INSTRUCTIONS TO FOLLOW: The stretch wanted below opens at the line containing "Click the WHAT IS WORKING heading" and closes at the line containing "The height and". Please return it exactly, with no other lines.

DATA SHOWN:

== Segment start ==

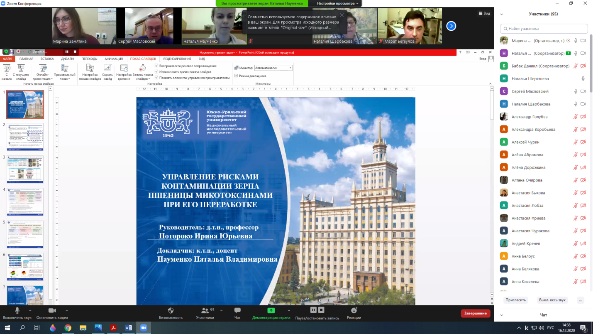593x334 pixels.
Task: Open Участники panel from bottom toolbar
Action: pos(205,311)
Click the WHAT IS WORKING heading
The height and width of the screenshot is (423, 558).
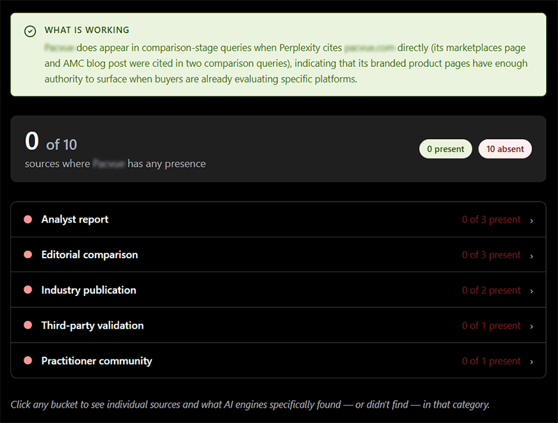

== Segment end ==
== Segment start ==

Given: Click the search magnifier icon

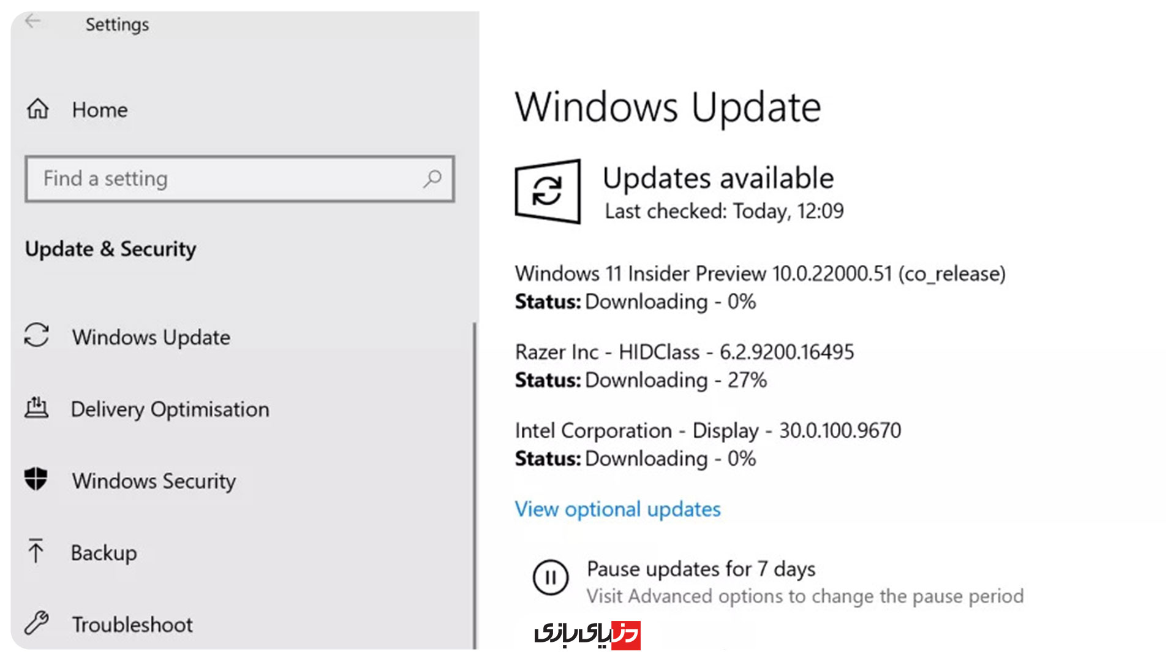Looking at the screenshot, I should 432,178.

== Segment end ==
== Segment start ==

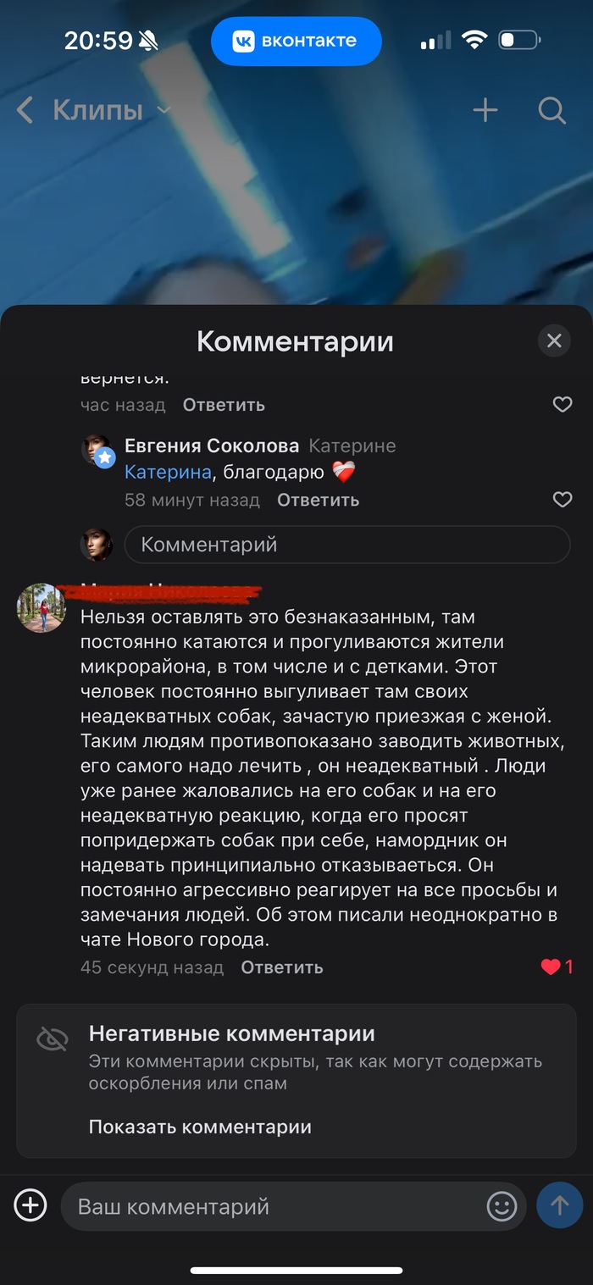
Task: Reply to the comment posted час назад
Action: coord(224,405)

== Segment end ==

ANSWER TO THE PROBLEM:
Click the WHAT IS WORKING heading
The height and width of the screenshot is (423, 558).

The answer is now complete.